= Syracuse (satellite) =

French military communications satellite constellation

Syracuse (SYstème de RAdioCommunication Utilisant un SatellitE; English: Satellite-based radio communication system) is a series of French military communications satellite constellations.

The Syracuse program is intended to enable safe and secure permanent communications between headquarters in mainland France and units deployed in theaters of operation around the world at all times (peace, crisis, major disaster...) as well as between the units themselves. It contributes to command, intelligence and logistics operations. Four generations of Syracuse constellations were deployed between 1984 and 2023.

== Syracuse I and II ==
Syracuse I and II were payloads on joint civilian-military satellite designs developed and operated by the French PTT, and were more commonly known by their civilian names Télécom 1 (3 satellites launched in 1984, 1985 and 1988) and Télécom 2 (4 satellites in 1991, 1992, 1995 and 1996). Matra Marconi Space, a development contractor on the Syracuse II, also worked on the British Skynet 4 military communications satellites.

== Syracuse III ==

This third generation of communications satellites was designed to meet the operational needs of the French Armed Forces for secure, long-distance communications that are resistant to the threat of electronic warfare. It comprises satellites, fixed ground stations, deployable terminals (land and naval) and modems to protect communications from jamming.

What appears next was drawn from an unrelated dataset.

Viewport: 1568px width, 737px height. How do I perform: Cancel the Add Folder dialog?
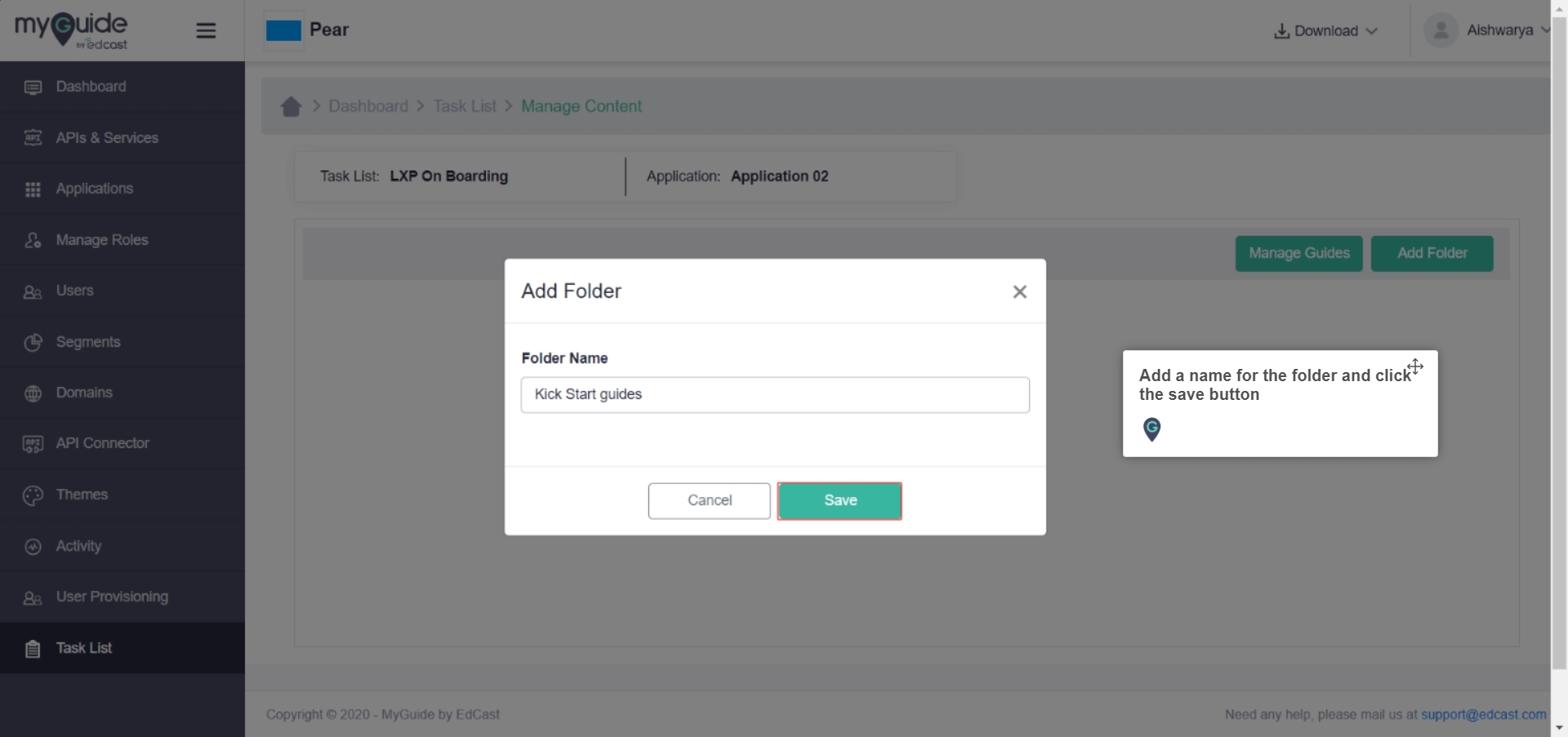click(709, 501)

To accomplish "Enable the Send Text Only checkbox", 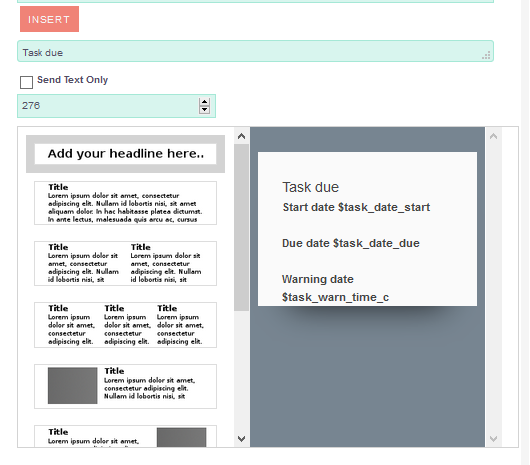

The novelty of this program lies in the fact that its installations, both in space and on the ground, are the exclusive property of the French Joint Defense Staff, ensuring the autonomy of the French armed forces in terms of satellite communications. The constellation consists of 3 satellites:

- the Syracuse-3A (launched on October 13, 2005)
- the Syracuse-3B (launched on August 11, 2006)
- the SICRAL 2 (launched on April 26, 2015), which is a third complementary satellite developed in cooperation with Italy

This system is completed by Comcept (complementary needs in projection and theater elongation communications) for "non-hardened" communications, which includes the Athena-Fidus satellite.

Syracuse III comprises 423 ground stations. This network is complemented on French Navy ships by the Telcomarsat commercial satellite system, which has equipped 54 ships since 2009.

== Syracuse IV ==
In 2018, the French Ministry of Defence announced the launch of the Syracruse IV program, aiming to develop of a constellation of three satellites to succeed the Syracruse III. The first two satellites, Syracuse 4A and 4B, were initially ordered, and the third, Syracuse 4C, would later follow. Surplus capacity will be sold to armed and security forces in Europe and elsewhere. Thales Alenia Space and Airbus Defence and Space were the selected contractors for the programme. The cost of the Syracuse 4 constellation is valued at €3.6 billion.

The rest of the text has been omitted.